Print the listing below again from the line that contains "Open the gems and gold resources tab" onward, keeping every line exact and leaving out the lines before it.

Material for this task:

*** Begin section ***

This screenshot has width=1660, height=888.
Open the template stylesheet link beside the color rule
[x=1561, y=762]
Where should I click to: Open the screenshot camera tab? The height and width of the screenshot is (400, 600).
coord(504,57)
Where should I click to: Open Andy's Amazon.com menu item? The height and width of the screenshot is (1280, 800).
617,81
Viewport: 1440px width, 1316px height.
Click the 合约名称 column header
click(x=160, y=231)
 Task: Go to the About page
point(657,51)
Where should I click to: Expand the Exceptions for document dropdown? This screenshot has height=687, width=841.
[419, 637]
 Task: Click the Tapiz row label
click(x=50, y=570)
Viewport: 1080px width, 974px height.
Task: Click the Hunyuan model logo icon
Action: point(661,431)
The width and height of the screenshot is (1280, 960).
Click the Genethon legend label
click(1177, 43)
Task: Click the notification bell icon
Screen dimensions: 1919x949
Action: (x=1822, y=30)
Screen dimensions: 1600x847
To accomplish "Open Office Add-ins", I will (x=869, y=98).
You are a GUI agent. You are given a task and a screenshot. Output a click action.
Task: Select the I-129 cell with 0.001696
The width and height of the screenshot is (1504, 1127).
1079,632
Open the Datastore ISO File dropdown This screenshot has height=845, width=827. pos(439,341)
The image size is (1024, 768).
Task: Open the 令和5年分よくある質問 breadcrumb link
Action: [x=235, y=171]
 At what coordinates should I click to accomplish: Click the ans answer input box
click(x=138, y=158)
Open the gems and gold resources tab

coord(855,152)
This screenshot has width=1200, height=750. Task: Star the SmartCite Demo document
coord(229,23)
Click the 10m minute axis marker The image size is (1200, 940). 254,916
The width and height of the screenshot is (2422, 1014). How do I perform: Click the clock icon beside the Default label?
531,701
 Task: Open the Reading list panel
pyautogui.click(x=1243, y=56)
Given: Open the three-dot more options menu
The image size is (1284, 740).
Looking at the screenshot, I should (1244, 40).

*** End section ***

Exercise answer:
Open the gems and gold resources tab

coord(855,152)
This screenshot has width=1200, height=750. Task: Star the SmartCite Demo document
coord(229,23)
Click the 10m minute axis marker The image size is (1200, 940). 254,916
The width and height of the screenshot is (2422, 1014). How do I perform: Click the clock icon beside the Default label?
531,701
 Task: Open the Reading list panel
pyautogui.click(x=1243, y=56)
Given: Open the three-dot more options menu
The image size is (1284, 740).
Looking at the screenshot, I should (1244, 40).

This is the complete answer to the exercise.